Start of INFORMATION PROVIDED

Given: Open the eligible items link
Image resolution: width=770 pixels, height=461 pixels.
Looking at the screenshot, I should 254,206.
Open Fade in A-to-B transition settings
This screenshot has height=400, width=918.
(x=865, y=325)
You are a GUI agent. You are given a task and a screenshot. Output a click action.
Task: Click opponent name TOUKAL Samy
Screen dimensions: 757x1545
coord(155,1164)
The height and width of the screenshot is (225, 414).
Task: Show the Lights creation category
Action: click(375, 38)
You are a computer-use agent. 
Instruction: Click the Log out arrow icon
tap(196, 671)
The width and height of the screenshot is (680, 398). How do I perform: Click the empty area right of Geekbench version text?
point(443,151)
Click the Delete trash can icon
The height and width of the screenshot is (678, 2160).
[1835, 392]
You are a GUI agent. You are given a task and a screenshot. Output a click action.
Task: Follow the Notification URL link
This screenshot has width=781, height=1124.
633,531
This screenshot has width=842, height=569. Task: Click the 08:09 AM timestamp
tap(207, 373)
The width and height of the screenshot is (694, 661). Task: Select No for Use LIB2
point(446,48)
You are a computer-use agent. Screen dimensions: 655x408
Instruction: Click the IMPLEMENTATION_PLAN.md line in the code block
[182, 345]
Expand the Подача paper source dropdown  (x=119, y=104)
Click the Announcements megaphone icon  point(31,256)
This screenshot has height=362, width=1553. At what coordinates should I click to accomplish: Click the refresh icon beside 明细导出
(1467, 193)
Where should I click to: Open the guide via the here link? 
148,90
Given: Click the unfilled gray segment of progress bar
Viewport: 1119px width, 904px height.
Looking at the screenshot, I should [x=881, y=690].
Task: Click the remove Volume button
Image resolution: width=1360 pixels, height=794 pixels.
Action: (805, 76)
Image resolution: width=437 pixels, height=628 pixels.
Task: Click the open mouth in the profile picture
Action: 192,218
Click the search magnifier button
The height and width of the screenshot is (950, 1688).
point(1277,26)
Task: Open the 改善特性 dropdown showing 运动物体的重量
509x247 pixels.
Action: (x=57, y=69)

End of INFORMATION PROVIDED

Return each entry without altering a single word.

### [RESPONSE AREA]
Given: Open the eligible items link
Image resolution: width=770 pixels, height=461 pixels.
Looking at the screenshot, I should 254,206.
Open Fade in A-to-B transition settings
This screenshot has height=400, width=918.
(x=865, y=325)
You are a GUI agent. You are given a task and a screenshot. Output a click action.
Task: Click opponent name TOUKAL Samy
Screen dimensions: 757x1545
coord(155,1164)
The height and width of the screenshot is (225, 414).
Task: Show the Lights creation category
Action: click(375, 38)
You are a computer-use agent. 
Instruction: Click the Log out arrow icon
tap(196, 671)
The width and height of the screenshot is (680, 398). How do I perform: Click the empty area right of Geekbench version text?
point(443,151)
Click the Delete trash can icon
The height and width of the screenshot is (678, 2160).
[1835, 392]
You are a GUI agent. You are given a task and a screenshot. Output a click action.
Task: Follow the Notification URL link
This screenshot has width=781, height=1124.
633,531
This screenshot has width=842, height=569. Task: Click the 08:09 AM timestamp
tap(207, 373)
The width and height of the screenshot is (694, 661). Task: Select No for Use LIB2
point(446,48)
You are a computer-use agent. Screen dimensions: 655x408
Instruction: Click the IMPLEMENTATION_PLAN.md line in the code block
[182, 345]
Expand the Подача paper source dropdown  (x=119, y=104)
Click the Announcements megaphone icon  point(31,256)
This screenshot has height=362, width=1553. At what coordinates should I click to accomplish: Click the refresh icon beside 明细导出
(1467, 193)
Where should I click to: Open the guide via the here link? 
148,90
Given: Click the unfilled gray segment of progress bar
Viewport: 1119px width, 904px height.
Looking at the screenshot, I should [x=881, y=690].
Task: Click the remove Volume button
Image resolution: width=1360 pixels, height=794 pixels.
Action: (805, 76)
Image resolution: width=437 pixels, height=628 pixels.
Task: Click the open mouth in the profile picture
Action: 192,218
Click the search magnifier button
The height and width of the screenshot is (950, 1688).
point(1277,26)
Task: Open the 改善特性 dropdown showing 运动物体的重量
509x247 pixels.
Action: (x=57, y=69)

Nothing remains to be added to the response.